**Dataset:**
■ ■ ■ ■
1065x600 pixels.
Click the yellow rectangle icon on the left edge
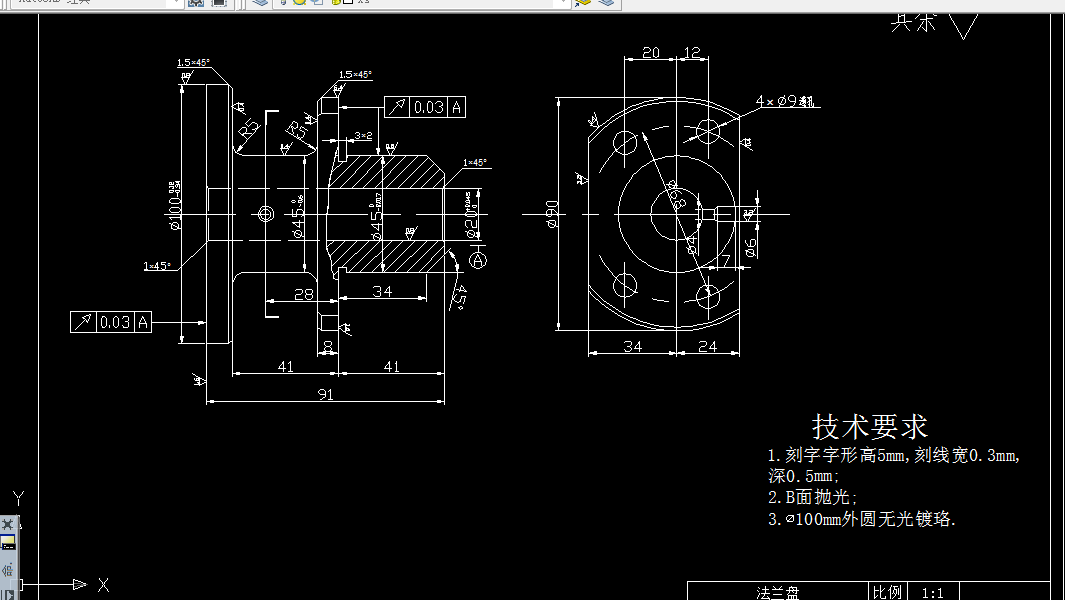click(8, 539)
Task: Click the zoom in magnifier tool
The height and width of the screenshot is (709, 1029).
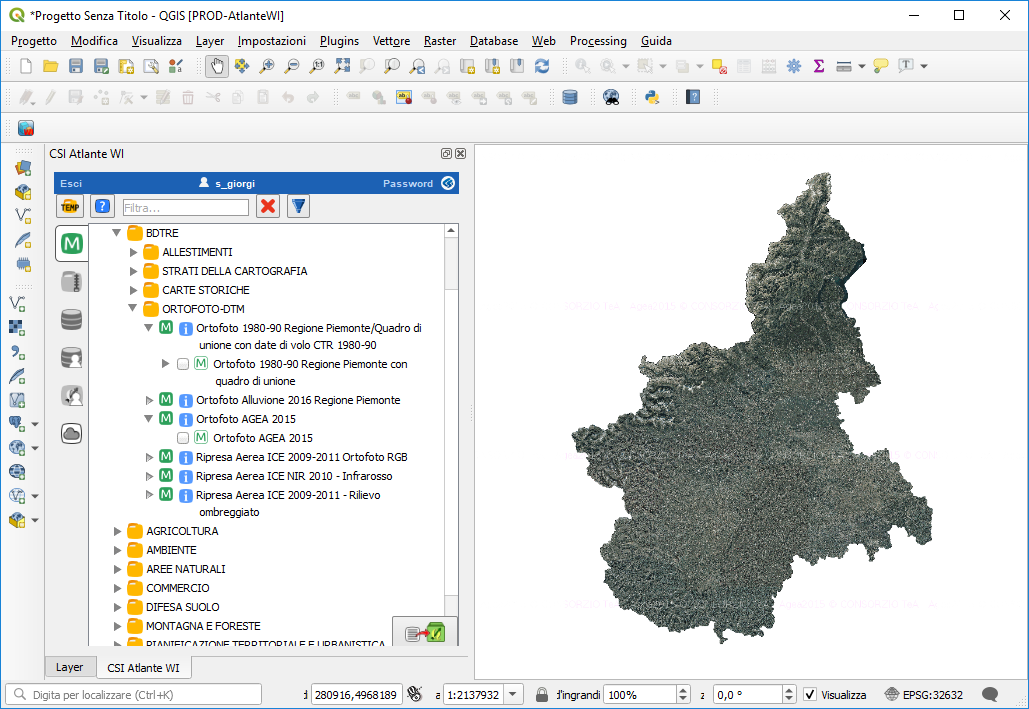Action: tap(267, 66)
■ ■ ■ ■
**Task brief:** Please copy the data shown above precisely, leaving the images out.

**Output of the exercise:**
1065x600 pixels.
Click the yellow rectangle icon on the left edge
click(8, 539)
Task: Click the zoom in magnifier tool
The height and width of the screenshot is (709, 1029).
Action: tap(267, 66)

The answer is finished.